··· EXTRACTED RECORDS ···
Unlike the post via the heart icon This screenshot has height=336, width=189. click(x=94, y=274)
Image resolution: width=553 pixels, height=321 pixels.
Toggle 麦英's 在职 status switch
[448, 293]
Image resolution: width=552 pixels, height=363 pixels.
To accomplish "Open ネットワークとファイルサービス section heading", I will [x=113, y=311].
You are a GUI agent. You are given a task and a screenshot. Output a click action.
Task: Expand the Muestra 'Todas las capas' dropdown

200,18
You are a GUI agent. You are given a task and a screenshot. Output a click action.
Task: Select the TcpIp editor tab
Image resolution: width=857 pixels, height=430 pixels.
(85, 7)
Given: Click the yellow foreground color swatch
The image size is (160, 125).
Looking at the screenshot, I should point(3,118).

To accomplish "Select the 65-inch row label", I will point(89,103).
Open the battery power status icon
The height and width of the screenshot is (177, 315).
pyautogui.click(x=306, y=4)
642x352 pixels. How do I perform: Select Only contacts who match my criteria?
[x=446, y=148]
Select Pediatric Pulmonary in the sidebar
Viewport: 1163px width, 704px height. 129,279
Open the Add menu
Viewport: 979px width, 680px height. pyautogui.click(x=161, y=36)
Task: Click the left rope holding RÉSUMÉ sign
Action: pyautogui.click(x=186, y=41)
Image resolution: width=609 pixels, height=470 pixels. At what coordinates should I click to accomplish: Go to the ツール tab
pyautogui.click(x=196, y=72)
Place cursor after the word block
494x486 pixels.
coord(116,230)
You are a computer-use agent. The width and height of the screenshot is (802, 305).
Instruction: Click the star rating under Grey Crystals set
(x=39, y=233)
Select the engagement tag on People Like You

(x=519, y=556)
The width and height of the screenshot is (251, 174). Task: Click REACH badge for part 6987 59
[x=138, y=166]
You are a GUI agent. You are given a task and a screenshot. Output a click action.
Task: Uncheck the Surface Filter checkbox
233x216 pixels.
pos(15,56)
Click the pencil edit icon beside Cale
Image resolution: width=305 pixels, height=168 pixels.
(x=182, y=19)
···
THE TASK:
Having read the records above, reproduce each one exactly.

RESULT:
Unlike the post via the heart icon This screenshot has height=336, width=189. click(x=94, y=274)
Image resolution: width=553 pixels, height=321 pixels.
Toggle 麦英's 在职 status switch
[448, 293]
Image resolution: width=552 pixels, height=363 pixels.
To accomplish "Open ネットワークとファイルサービス section heading", I will [x=113, y=311].
You are a GUI agent. You are given a task and a screenshot. Output a click action.
Task: Expand the Muestra 'Todas las capas' dropdown

200,18
You are a GUI agent. You are given a task and a screenshot. Output a click action.
Task: Select the TcpIp editor tab
Image resolution: width=857 pixels, height=430 pixels.
(85, 7)
Given: Click the yellow foreground color swatch
The image size is (160, 125).
Looking at the screenshot, I should point(3,118).

To accomplish "Select the 65-inch row label", I will point(89,103).
Open the battery power status icon
The height and width of the screenshot is (177, 315).
pyautogui.click(x=306, y=4)
642x352 pixels. How do I perform: Select Only contacts who match my criteria?
[x=446, y=148]
Select Pediatric Pulmonary in the sidebar
Viewport: 1163px width, 704px height. 129,279
Open the Add menu
Viewport: 979px width, 680px height. pyautogui.click(x=161, y=36)
Task: Click the left rope holding RÉSUMÉ sign
Action: pyautogui.click(x=186, y=41)
Image resolution: width=609 pixels, height=470 pixels. At what coordinates should I click to accomplish: Go to the ツール tab
pyautogui.click(x=196, y=72)
Place cursor after the word block
494x486 pixels.
coord(116,230)
You are a computer-use agent. The width and height of the screenshot is (802, 305).
Instruction: Click the star rating under Grey Crystals set
(x=39, y=233)
Select the engagement tag on People Like You

(x=519, y=556)
The width and height of the screenshot is (251, 174). Task: Click REACH badge for part 6987 59
[x=138, y=166]
You are a GUI agent. You are given a task and a screenshot. Output a click action.
Task: Uncheck the Surface Filter checkbox
233x216 pixels.
pos(15,56)
Click the pencil edit icon beside Cale
Image resolution: width=305 pixels, height=168 pixels.
(x=182, y=19)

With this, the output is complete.